完整的 JSON schema 见这里。

验证器

我们使用的 json schema 验证器是 python-jsonschema 。因为该验证器是纯 python 实现，可以更好地被 python 编写的语言服务器调用。

序列化

我们需要实现序列化 PKGBUILD 的代码。方法还是从抽象语法树出发生成一个树。我们在该树中保留节点和范围的对应关系。当把序列化后的字典传递给验证器后，验证器会返回错误的消息和错误的节点路径，比如 $.arch[0] 就是 arch 数组的第一个元素。

from dataclasses import dataclass

@dataclass
class Trie:
    range: Range
    parent: "Trie | None" = None
    # can be serialized to a json
    value: dict[str, "Trie"] | list["Trie"] | str | int | float | None = None

    def get_root(self) -> "Trie":
        node = self
        while node.parent is not None:
            node = node.parent
        return node

    def from_path(self, path: str) -> "Trie":
        r"""Get node from a json path like ``$.arch[0]``."""
        node = self
        if path.startswith("$"):
            path = path.lstrip("$")
            node = self.get_root()
        return node.from_relative_path(path)
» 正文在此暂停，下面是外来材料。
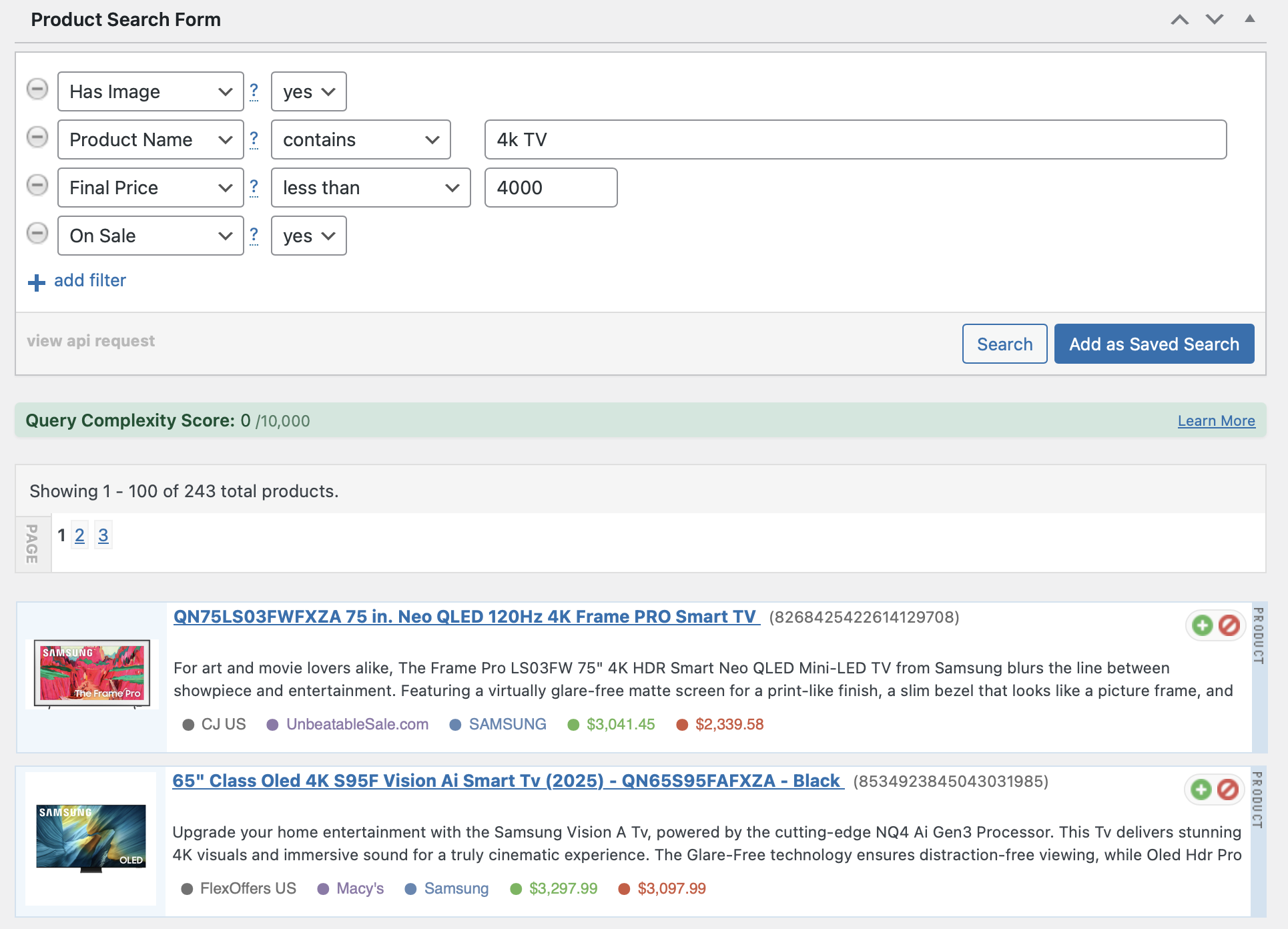Block the QN75LS03FWFXZA Frame PRO product
The height and width of the screenshot is (929, 1288).
1229,625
    def from_relative_path(self, path: str) -> "Trie":
        r"""Get node from a json path like ``.arch[0]``."""
        if path == "":
            return self
        if path.startswith("."):
            if not isinstance(self.value, dict):
                raise TypeError
            path = path.lstrip(".")
            index, mid, path = path.partition(".")
            if mid == ".":
                path = mid + path
            index, mid, suffix = index.partition("[")
            if mid == "[":
                path = mid + suffix + path
            return self.value[index].from_relative_path(path)
        if path.startswith("["):
            if not isinstance(self.value, list):
                raise TypeError
            path = path.lstrip("[")
            index, _, path = path.partition("]")
            return self.value[int(index)].from_relative_path(path)
        raise TypeError

    def to_path(self) -> str:
        r"""Generate json path like ``$.arch[0]``."""
        if self.parent is None:
            return "$"
        path = self.parent.to_path()
        if isinstance(self.parent.value, dict):
            for k, v in self.parent.value.items():
                if v is self:
                    return f"{path}.{k}"
            raise TypeError
        if isinstance(self.parent.value, list):
            for k, v in enumerate(self.parent.value):
                if v is self:
                    return f"{path}[{k}]"
            raise TypeError
        return path

    def to_json(self) -> dict[str, Any] | list[Any] | str | int | float | None:
        r"""Generate json dict."""
        if isinstance(self.value, dict):
            return {k: v.to_json() for k, v in self.value.items()}
        if isinstance(self.value, list):
            return [v.to_json() for v in self.value]
        return self.value

    @classmethod
    def from_tree(cls, tree: Tree) -> "Trie":
        return cls.from_node(tree.root_node, None)

    @classmethod
    def from_node(cls, node: Node, parent: "Trie | None") -> "Trie":
        # ...

from_node 的一个伪代码如下：

输入根节点
遍历子节点
若子节点是函数定义，增加一个对应属性，值为 0 ，范围为函数体的范围
若子节点是值为字符串的变量，增加一个对应属性，值为该字符串，范围为该字符串的范围
若子节点是值为数组或字典，增加一个对应属性，值为空数组或空字典，范围为数组或字典的范围，再返回第 1 步

一个更复杂的序列化参见 zathura-language-server ，这是系列文章二的实现，因为它远比本文提到的序列化算法更复杂所以没有拿它举例：

include desktop/zathurarc
map [fullscreen] <Esc> zoom in#with argument
map <F1> recolor          #without argument
set recolor true
set notification-error-bg       "#fbf1c7" # bg
unmap <F1>

{
  "include": [
    "desktop/zathurarc"
  ],
  "map": {
    "fullscreen": [
      {
        "key": "<Esc>",
        "function": "zoom",
        "argument": "in"
      }
    ],
    "normal": [
      {
        "key": "<F1>",
        "function": "recolor"
      }
    ]
  },
  "set": {
    "recolor": true,
    "notification-error-bg": "#fbf1c7"
  },
  "unmap": {
    "normal": [
      "<F1>"
    ]
  }
}

搜索

和之前的文章一样，我们封装一个 Finder 。事实上，无论是

基于 tree-sitter-query 的搜索
基于我们在系列文章三中用 python 实现的深度优先搜索
还是 python-jsonschema 内部实现的搜索

我们都把它封装成一个 Finder ，提供用于代码诊断、代码格式化等 LSP feature 的接口。

@dataclass(init=False)
class SchemaFinder(Finder):
    def __init__(self, schema: dict[str, Any], cls: type[Trie]) -> None:
        self.validator = self.schema2validator(schema)
        self.cls = cls

    @staticmethod
    def schema2validator(schema: dict[str, Any]) -> Validator:
        return validator_for(schema)(schema)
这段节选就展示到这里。